Typically, a long URL is a system-generated URL, usually containing multiple query parameters that may be encrypted/encoded to mask those parameters. The need for shortened URLs arises when long URLs have to be shared for various purposes, like sharing links via SMSs, Emails, media types, like Twitter or WhatsApp, etc.
A URL shortening service might sound like a simple service at first, but it poses a very interesting and challenging engineering problem. Please pause here and think about how you could design a system to generate an infinite number of short URLs for possibly all long URLs in the world. The interesting part of the problem is generating unique, random identifiers for these long URLs. The identifiers should be short enough to fit in the URL with an acceptable character set.

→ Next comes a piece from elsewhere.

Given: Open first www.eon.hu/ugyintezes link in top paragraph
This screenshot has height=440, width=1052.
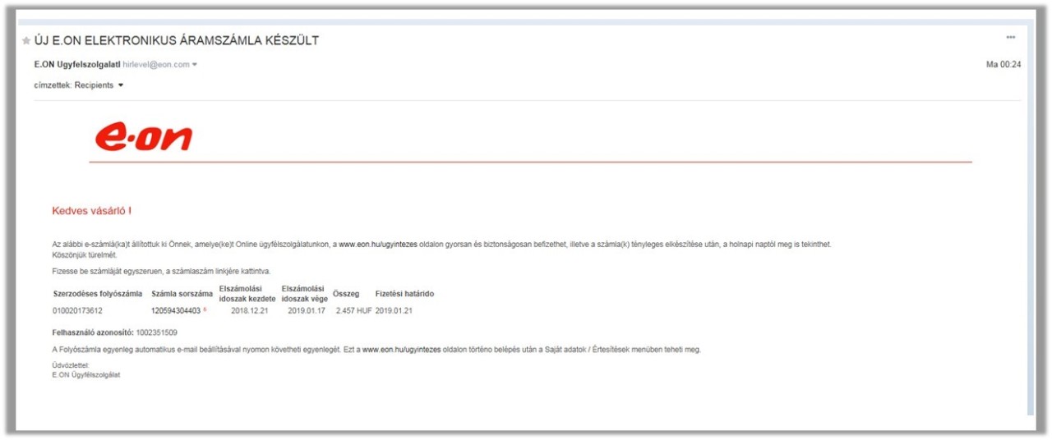Looking at the screenshot, I should click(378, 245).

A typical short URL could be something like this https://ts.dz/qp7h3zi, where ts.dz is a short domain for a particular application, service, or company, and the last part in the URL qp7h3zi is a unique, random identifier. This part is called as the token. Tokens are alphanumeric strings and act as identifiers to the actual long URL. The length of a token typically varies from 6-9 characters. While designing the URL shortening service, we pay close attention to the length of the token and the characters it contains. To be URL safe, consider smaller case characters a-z and numbers from 0-9, we have a total character set of 36 character set. The number of unique tokens that can be generated using various token lengths are shown below.
|Token Length||Unique Token Combination||Range|
|6||2,176,782,336||> 2 Billion|
|7||78,364,164,096||> 78 Billion|
|8||2,821,109,907,456||> 2 Trillion|
|9||101,559,956,668,416||> 100 Trillion|
From the above table, we can choose the length of our token to be 7 characters long, which can accommodate more than 78 billion unique tokens. If we require a larger range, then setting the token length to 8 characters gives us a larger set, which comes to around 2 trillion (we can build a service possibly with almost all URLs in the world! ). The token generation is covered below, after the high-level design section.
You may also like:
Building Blocks of a Scalable Architecture.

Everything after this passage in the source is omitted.